§ Exercise:
Scan the records below for the line with "Viewport: 1351px width, 649px height." and the line with "689x419 pixels.". Repeat those two lines and every line between them exactly, and nothing else.

Supplied records: Begin

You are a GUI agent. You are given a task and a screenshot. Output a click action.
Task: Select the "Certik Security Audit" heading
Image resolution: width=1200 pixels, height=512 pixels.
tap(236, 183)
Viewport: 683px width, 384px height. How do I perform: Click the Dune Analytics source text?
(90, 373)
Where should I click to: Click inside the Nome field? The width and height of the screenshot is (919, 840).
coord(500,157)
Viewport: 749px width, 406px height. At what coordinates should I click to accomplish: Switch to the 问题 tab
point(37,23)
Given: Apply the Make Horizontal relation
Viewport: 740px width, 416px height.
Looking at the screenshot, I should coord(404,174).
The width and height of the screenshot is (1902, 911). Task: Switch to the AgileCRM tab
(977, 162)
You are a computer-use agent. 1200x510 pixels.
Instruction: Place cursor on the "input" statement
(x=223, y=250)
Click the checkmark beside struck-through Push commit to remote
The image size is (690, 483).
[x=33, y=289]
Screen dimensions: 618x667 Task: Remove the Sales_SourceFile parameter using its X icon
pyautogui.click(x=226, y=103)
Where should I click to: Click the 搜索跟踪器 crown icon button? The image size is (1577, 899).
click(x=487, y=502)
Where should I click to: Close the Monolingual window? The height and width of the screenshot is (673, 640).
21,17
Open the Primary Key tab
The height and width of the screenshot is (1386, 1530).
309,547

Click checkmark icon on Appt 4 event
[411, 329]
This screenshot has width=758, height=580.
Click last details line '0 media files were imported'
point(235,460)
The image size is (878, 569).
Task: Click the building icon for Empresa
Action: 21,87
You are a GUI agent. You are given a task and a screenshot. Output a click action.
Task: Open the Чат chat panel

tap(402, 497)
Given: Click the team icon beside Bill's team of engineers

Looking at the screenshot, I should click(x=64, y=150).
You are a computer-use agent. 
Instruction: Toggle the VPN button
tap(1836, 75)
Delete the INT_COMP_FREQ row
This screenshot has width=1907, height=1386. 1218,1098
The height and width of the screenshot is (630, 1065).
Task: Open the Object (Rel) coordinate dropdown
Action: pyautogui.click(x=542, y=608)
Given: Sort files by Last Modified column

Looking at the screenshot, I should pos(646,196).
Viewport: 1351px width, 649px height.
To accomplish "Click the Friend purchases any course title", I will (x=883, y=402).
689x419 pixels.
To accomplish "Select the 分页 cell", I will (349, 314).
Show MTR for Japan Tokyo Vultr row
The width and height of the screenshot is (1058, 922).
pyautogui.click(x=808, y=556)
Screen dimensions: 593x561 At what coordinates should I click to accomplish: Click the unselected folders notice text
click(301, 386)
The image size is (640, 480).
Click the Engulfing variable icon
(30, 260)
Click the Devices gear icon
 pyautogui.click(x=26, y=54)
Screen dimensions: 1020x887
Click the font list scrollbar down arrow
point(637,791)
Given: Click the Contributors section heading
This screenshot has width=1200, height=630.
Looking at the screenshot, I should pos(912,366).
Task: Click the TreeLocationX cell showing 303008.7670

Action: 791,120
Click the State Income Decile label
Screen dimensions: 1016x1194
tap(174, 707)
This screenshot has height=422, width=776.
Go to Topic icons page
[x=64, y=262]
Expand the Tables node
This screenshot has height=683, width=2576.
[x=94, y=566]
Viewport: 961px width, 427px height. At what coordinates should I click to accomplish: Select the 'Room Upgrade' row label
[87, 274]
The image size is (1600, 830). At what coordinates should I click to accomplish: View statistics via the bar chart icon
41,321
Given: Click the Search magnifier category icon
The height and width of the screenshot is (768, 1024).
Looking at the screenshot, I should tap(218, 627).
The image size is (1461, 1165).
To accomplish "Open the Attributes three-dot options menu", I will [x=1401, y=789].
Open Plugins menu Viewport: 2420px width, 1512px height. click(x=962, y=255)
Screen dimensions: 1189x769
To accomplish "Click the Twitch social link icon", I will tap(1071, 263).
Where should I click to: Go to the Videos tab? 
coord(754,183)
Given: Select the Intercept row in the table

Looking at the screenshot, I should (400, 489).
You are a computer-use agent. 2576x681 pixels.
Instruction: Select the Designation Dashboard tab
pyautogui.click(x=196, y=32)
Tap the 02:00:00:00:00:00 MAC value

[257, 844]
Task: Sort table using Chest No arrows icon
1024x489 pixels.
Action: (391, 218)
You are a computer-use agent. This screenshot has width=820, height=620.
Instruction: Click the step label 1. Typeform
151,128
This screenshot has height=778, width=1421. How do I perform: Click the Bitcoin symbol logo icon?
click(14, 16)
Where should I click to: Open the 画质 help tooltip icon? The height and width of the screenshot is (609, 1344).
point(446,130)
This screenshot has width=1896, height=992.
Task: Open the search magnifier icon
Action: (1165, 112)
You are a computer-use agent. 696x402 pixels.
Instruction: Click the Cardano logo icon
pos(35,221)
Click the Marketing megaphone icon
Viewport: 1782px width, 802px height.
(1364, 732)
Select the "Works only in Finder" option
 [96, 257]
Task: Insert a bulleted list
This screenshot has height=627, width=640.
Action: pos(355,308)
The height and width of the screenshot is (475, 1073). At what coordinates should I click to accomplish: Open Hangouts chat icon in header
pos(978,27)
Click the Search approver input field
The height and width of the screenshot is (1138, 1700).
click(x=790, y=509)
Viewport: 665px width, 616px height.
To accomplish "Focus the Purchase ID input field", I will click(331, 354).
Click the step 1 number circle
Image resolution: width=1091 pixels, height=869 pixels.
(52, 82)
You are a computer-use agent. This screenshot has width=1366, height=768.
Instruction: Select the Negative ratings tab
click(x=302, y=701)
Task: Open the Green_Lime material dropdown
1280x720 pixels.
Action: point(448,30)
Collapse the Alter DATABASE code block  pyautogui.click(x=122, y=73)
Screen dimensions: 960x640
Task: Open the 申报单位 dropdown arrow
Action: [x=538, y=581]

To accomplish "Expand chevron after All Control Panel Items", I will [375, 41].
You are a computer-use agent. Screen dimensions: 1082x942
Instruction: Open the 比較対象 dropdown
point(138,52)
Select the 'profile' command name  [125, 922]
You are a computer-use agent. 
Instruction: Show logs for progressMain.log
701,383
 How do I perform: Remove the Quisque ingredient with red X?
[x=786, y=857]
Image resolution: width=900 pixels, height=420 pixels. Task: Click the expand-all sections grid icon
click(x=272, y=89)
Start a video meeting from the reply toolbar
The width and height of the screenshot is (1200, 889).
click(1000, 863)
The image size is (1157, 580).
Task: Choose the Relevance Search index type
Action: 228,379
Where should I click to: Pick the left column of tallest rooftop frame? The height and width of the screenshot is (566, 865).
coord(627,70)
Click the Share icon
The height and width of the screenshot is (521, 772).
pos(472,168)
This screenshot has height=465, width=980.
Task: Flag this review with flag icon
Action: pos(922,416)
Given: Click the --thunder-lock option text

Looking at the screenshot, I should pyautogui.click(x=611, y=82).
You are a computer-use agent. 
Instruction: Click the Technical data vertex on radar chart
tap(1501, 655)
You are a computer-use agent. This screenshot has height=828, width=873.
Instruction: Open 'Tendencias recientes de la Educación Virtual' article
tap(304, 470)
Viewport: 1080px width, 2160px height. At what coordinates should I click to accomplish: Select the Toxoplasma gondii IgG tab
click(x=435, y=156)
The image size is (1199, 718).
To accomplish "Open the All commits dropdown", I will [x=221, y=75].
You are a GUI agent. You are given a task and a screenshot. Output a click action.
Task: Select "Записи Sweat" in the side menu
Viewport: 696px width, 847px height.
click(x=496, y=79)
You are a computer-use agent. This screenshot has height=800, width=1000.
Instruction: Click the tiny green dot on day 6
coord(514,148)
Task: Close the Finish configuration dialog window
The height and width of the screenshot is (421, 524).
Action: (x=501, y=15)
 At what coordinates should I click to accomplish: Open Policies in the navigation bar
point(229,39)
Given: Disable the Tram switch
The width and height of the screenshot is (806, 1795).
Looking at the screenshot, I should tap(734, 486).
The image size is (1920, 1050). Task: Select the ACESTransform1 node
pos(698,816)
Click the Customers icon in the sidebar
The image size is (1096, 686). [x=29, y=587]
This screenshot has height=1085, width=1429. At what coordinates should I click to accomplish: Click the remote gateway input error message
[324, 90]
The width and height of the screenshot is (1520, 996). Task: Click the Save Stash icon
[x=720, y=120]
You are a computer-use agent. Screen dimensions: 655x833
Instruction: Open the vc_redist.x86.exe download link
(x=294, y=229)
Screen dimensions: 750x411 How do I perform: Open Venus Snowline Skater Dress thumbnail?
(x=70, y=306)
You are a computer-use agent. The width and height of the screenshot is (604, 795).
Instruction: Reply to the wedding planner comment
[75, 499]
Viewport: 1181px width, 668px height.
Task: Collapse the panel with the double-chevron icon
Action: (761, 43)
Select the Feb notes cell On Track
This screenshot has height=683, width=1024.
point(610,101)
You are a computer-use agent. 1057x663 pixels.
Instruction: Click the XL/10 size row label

Supplied records: End

§ Response to this exercise:
Viewport: 1351px width, 649px height.
To accomplish "Click the Friend purchases any course title", I will (x=883, y=402).
689x419 pixels.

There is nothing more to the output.